Barbara Pollastrini e Rosy Bindi presenteranno nel prossimo Consiglio dei ministri del 9 febbraio un ddl «chiuso», definito, concordato in ogni articolo.
Ma i teodem della Margherita annunciano battaglia e rischiano di far saltare l’accordo faticosamente raggiunto dalle due ministre. «Le modifiche sono necessarie – sfida Enzo Carra – altrimenti non credo che da parte nostra ci sarà un voto favorevole». Il punto è che i cattolici oltranzisti chiedono il cambiamento dell’articolo 1, quello che riconosce le unioni attraverso la dichiarazione congiunta dei due conviventi all’ufficio anagrafe dei Comuni. «Non se ne parla nemmeno. L’articolo 1 non è negoziabile», fanno sapere dirigenti ds vicini alla ministra Pollastrini. L’accordo tra i due ministeri c’è già stato. La titolare delle Pari Opportunità ha ceduto sul numero di anni per il riconoscimento del diritto di successione (ne avrebbe voluti 5, ma ha «mediato» a 10) e Rosy Bindi ha accettato il riconoscimento anagrafico (non il registro da cui si era partiti). «Si creerebbe una sorta di matrimonio di serie B», va ripetendo la senatrice Paola Binetti. In gioco c’è la tenuta interna della Margherita perché lo stesso Francesco Rutelli ha detto ai suoi di non condividere affatto l’impostazione della legge che sarà firmata anche da un «suo» ministro.

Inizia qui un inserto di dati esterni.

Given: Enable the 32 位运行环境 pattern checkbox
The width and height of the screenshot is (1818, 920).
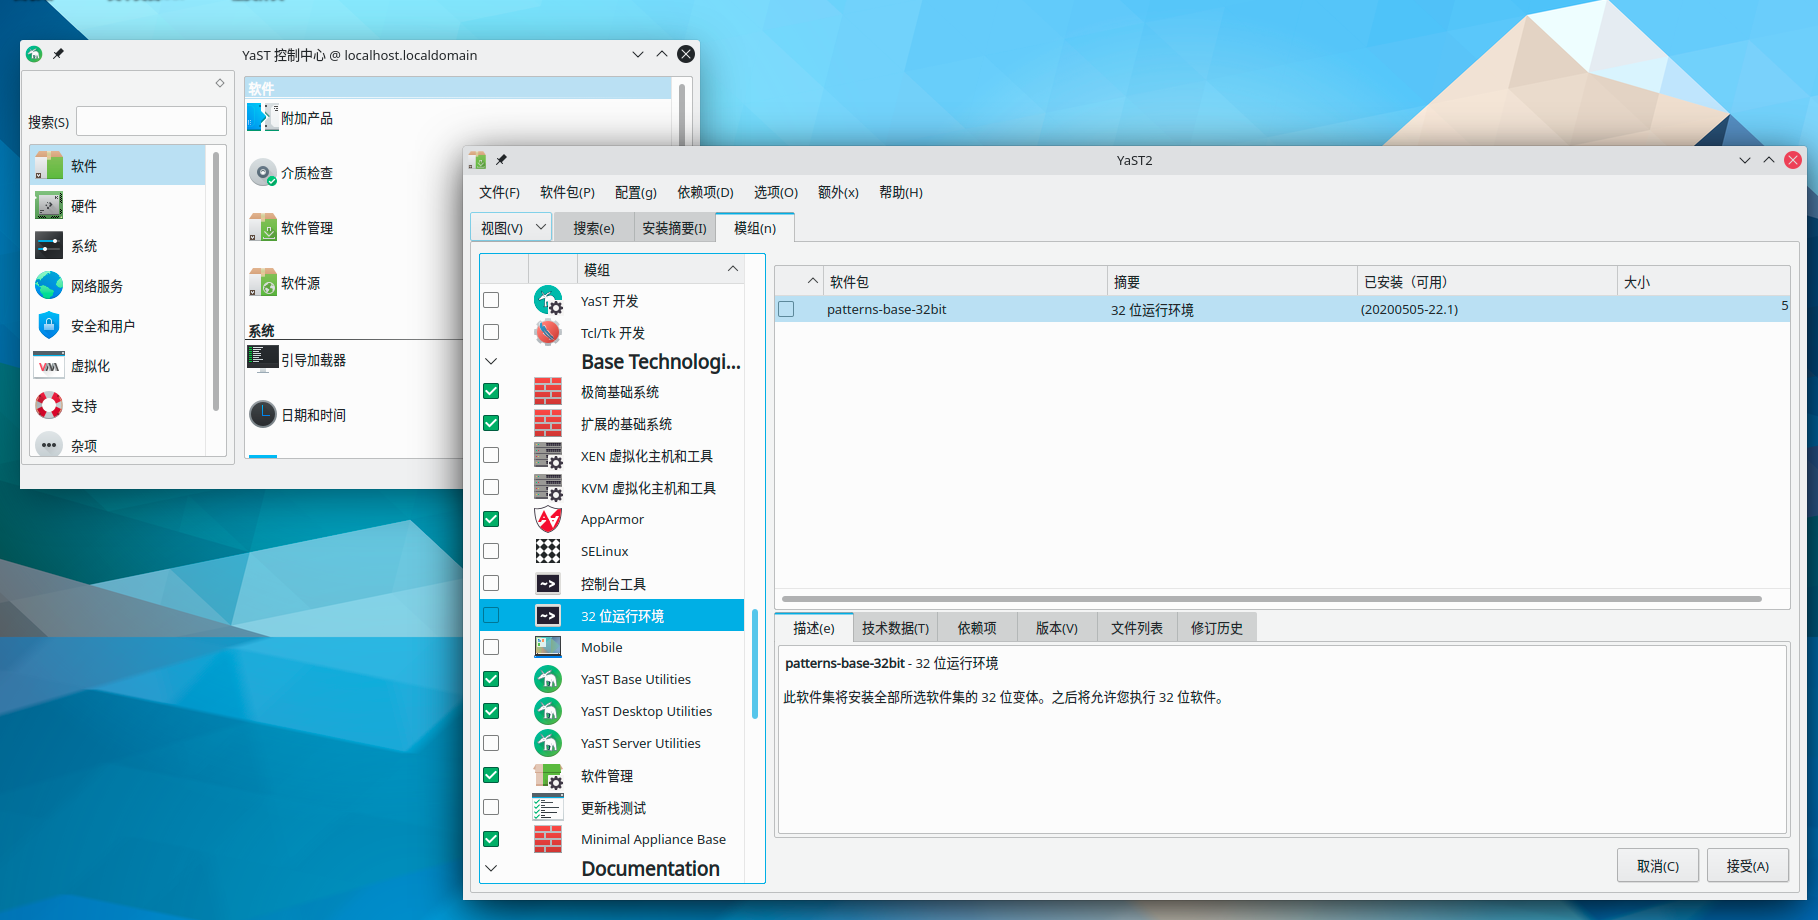Looking at the screenshot, I should [491, 615].
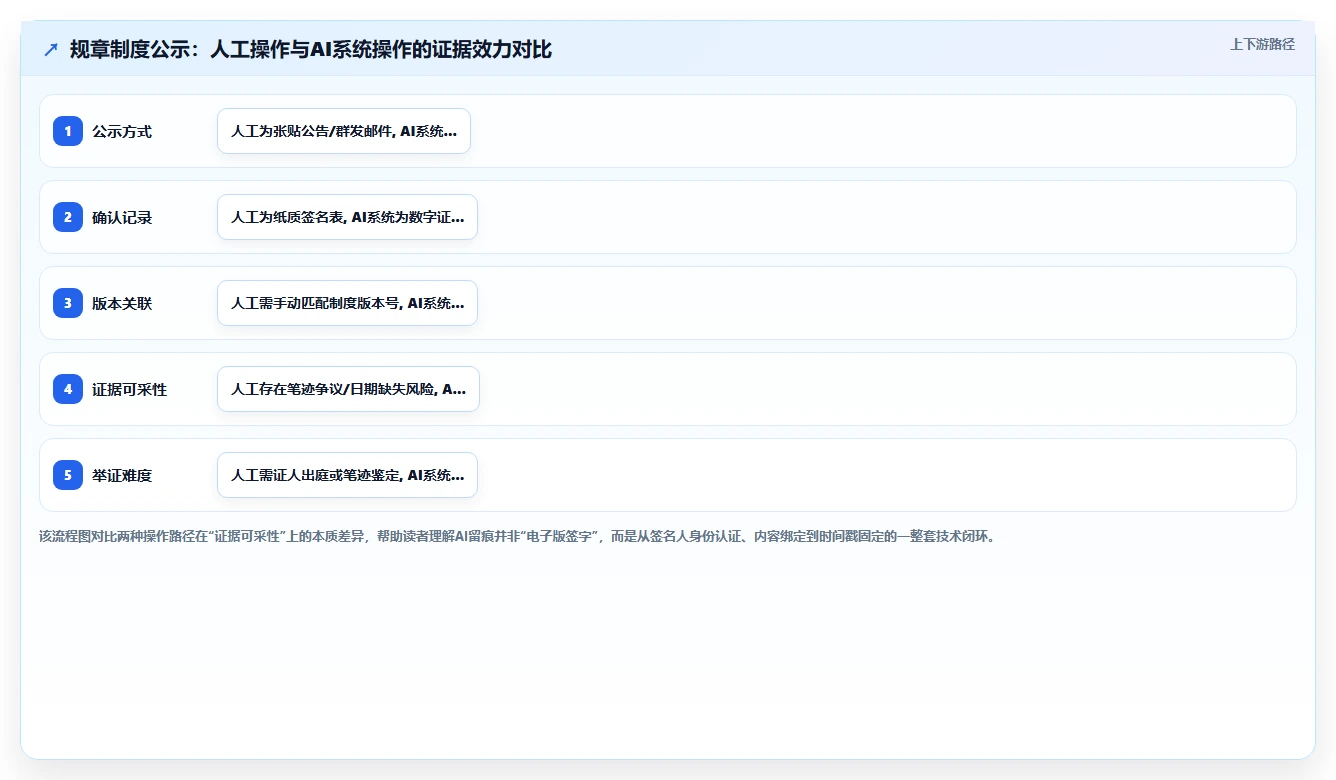Select the step 1 number badge
The height and width of the screenshot is (780, 1336).
point(68,131)
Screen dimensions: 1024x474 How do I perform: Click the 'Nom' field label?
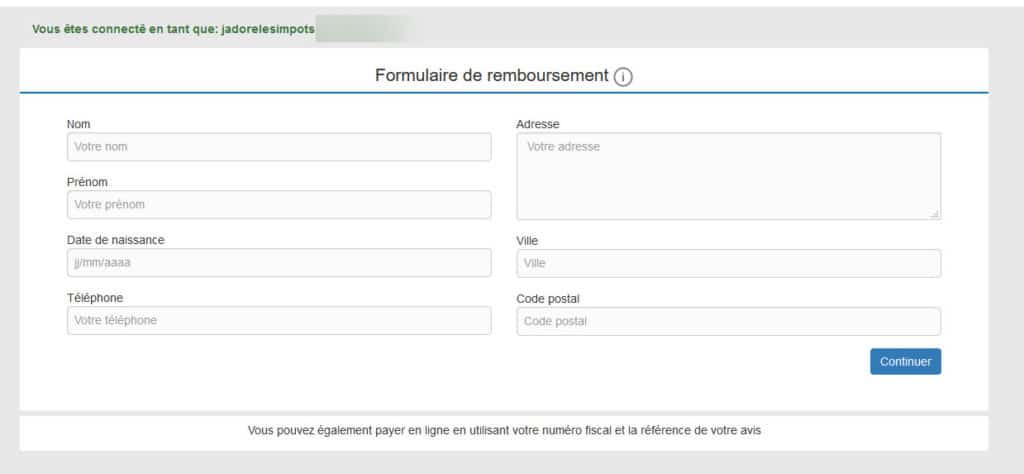pyautogui.click(x=78, y=124)
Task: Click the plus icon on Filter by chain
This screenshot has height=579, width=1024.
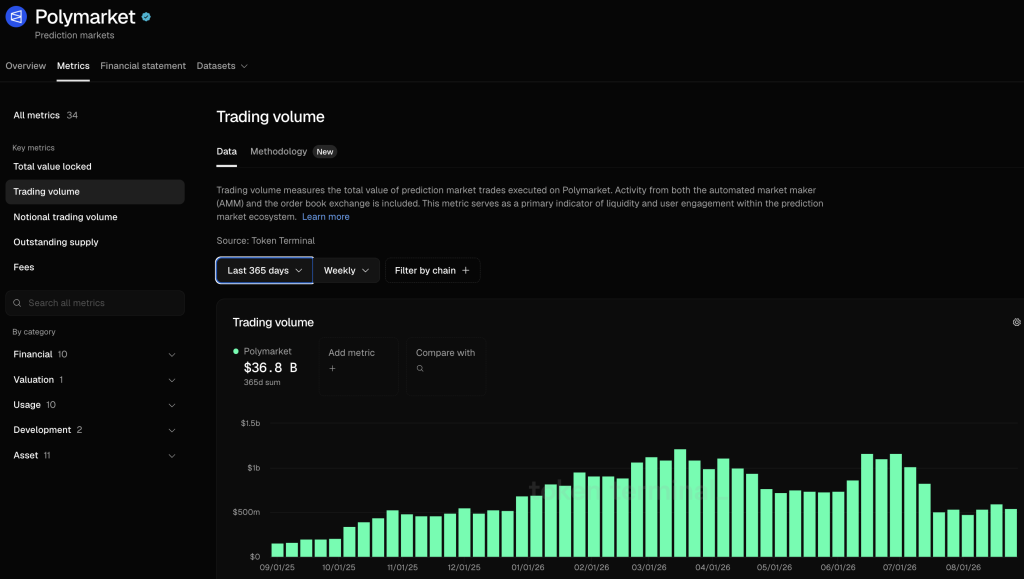Action: click(466, 270)
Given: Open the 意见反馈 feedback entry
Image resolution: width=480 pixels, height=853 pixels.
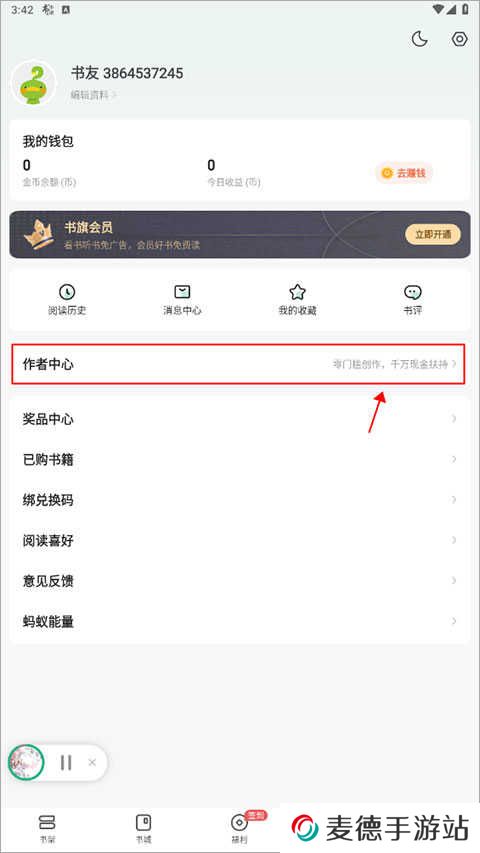Looking at the screenshot, I should point(239,581).
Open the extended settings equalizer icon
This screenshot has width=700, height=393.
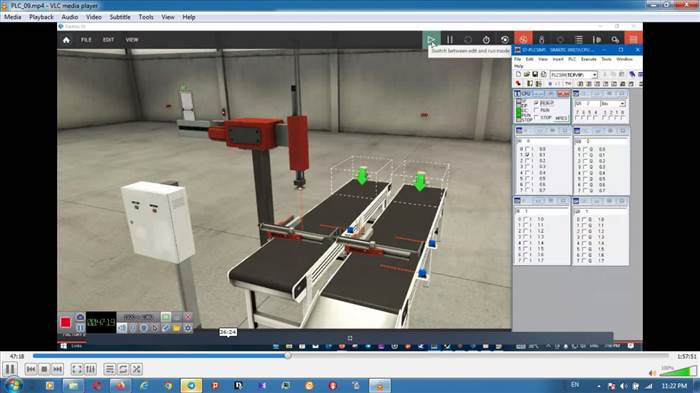(90, 369)
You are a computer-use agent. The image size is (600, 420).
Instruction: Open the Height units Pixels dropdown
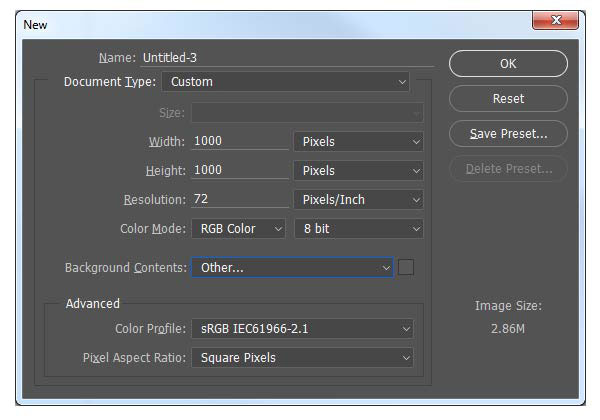click(358, 171)
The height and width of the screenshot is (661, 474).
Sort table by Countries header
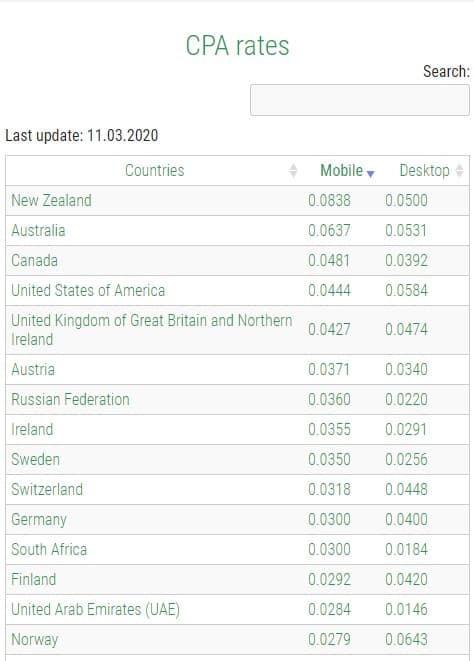pyautogui.click(x=154, y=171)
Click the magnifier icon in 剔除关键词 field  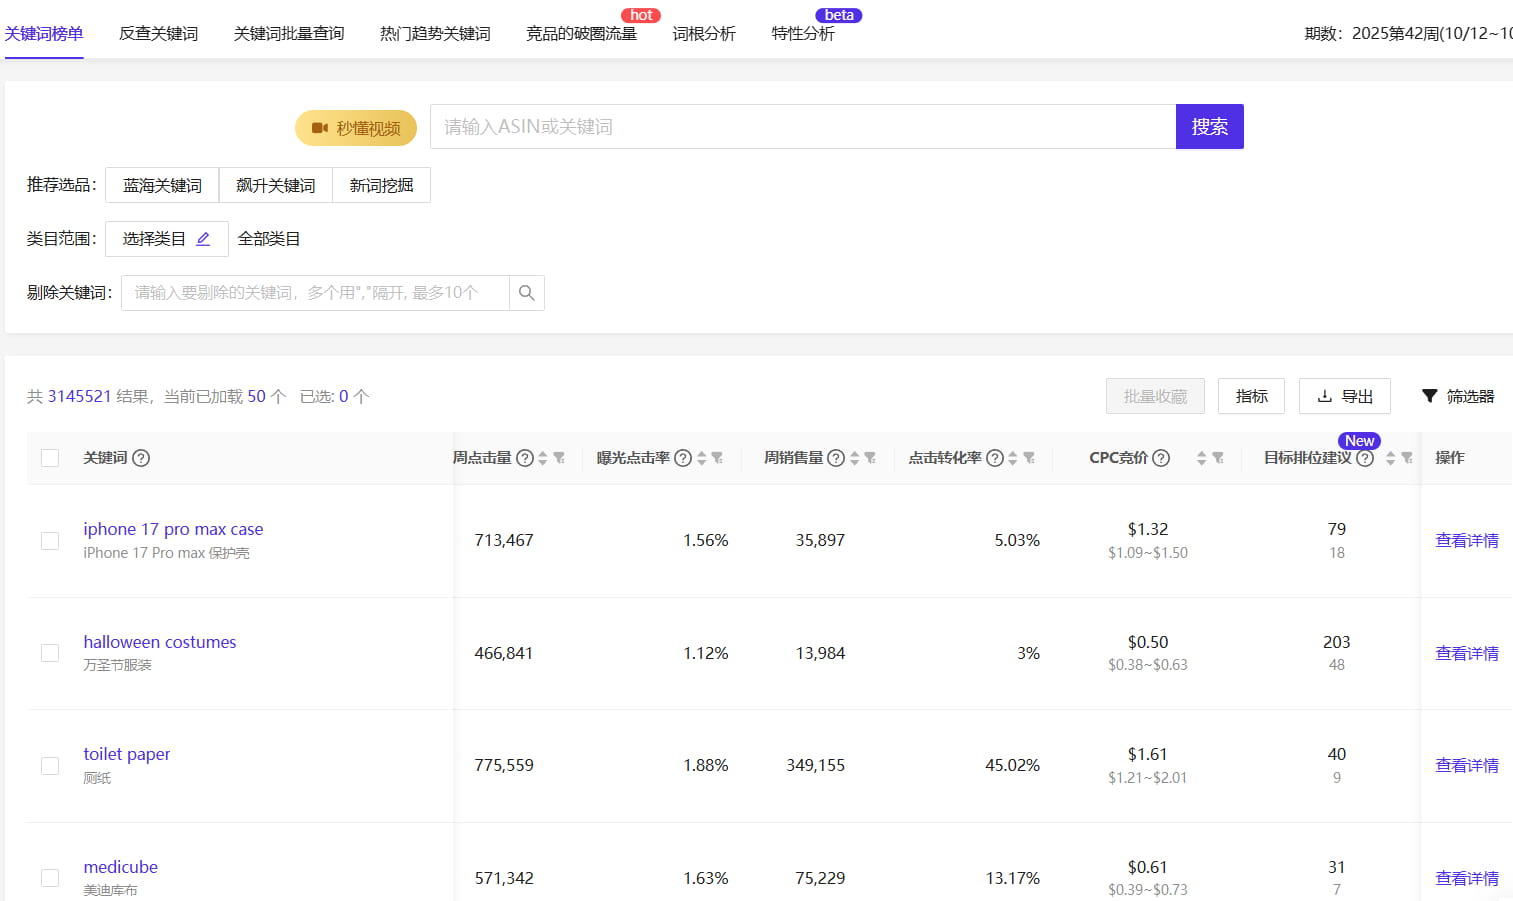click(527, 292)
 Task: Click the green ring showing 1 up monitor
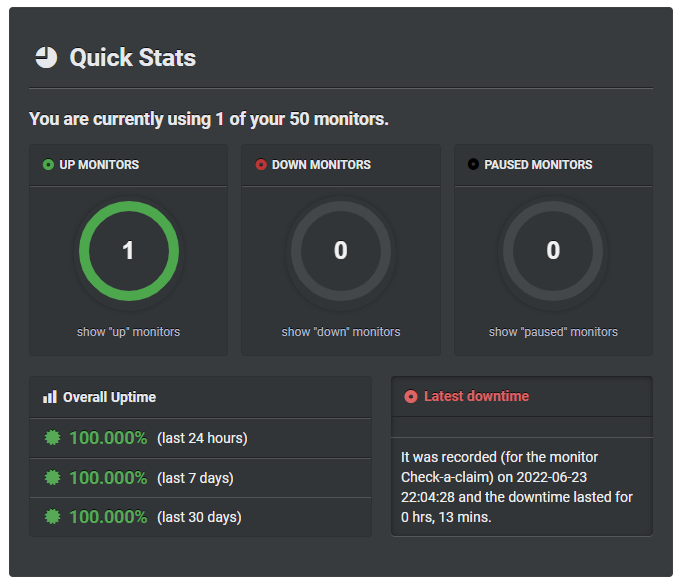[x=129, y=251]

Eppure siamo ben lontani dalla legge Zapateriana sui Pacs. Il ddl prevede infatti 10 anni di convivenza per far scattare i diritti successori e (ancora non è detta l’ultima – Pollastrini spera ancora di far passare la sua linea dei cinque anni) alla stessa decisione potrebbe arrivarsi anche per la pensione di reversibilità (la legge detterà le linee guida che poi dovranno essere recepite dalla riforma previdenziale). Tempi lunghi, che vanno ben oltre la durata media un matrimonio italiano. E di un divorzio. Storce il naso anche il ministro verde Alfonso Pecoraro Scanio: «Cinque anni mi sembra un termine accettabile, lo stesso tempo necessario per i diritti di cittadinanza come prevede la normativa europea. Vedremo il testo – annuncia – valuteremo attentamente. Per noi resta da privilegiare la strada dell’ampliamento dei diritti». Tra tanti maldipancia un dato positivo registrato dagli «osservatori»: le norme saranno applicabili anche alle unioni già preesistenti all’ entrata in vigore della legge.
Saranno ritenuti criteri preferenziali il certificato di residenza e/o la presenza di figli. Per tutti gli altri farà fede la contestata iscrizione presso gli uffici anagrafe dei Comuni per cui sarà necessaria la dichiarazione congiunta dei conviventi. Punto su cui anche il ministro Ferrerò è fermo: «Ci mancherebbe altro che non fosse così: non si può fare come alle medie dove tutti dicevano di essere fidanzati con una ragazza che neanche lo sapeva». Ancora ieri la ministra per le Pari Opportunità ha definito la legge «saggia e equilibrata», che nulla «toglie alla famiglia, semplicemente aggiunge diritti e doveri alle persone che già hanno una convivenza». Arriverà nel prossimo cdm e lì, «ognuno si assumerà le sue responsabilità». Oltre la mediazione già fatta al ministero delle Pari Opportunità non sono disposti ad andare. I bracci di ferro sono tanti: non solo dentro la Margherita, ma nello stesso Ulivo. Senza questa legge all’attivo rischia di saltare lo stesso Partito Democratico. Questo lo sanno tutti, anche Mastella, il «neocentrista». Che ribadisce: «Su questi temi non cambio idea, quel ddl non lo posso votare. So che le colleghe stanno lavorando con grande serietà, rispetto il loro lavoro, ma per me la legge è inaccettabile», risponde ancora a casa bloccato dall’influenza, «ma per fortuna sto sfebbrando». Su questo il Guardasigilli è sulla linea dei teodem: la certificazione anagrafica e il riconoscimento delle coppie gay sono inaccettabili. Il deputato ds Franco Grillini, che non sottovaluta le manovre vaticane e gli appelli del cardinale Camillo Ruini (dietro indicazione del Papa) per fermare la legge avverte: «Noi faremo battaglia in Parlamento perché già i termini previsti adesso per il riconoscimento dei diritti ci sembrano davvero esagerati, figuriamoci il resto».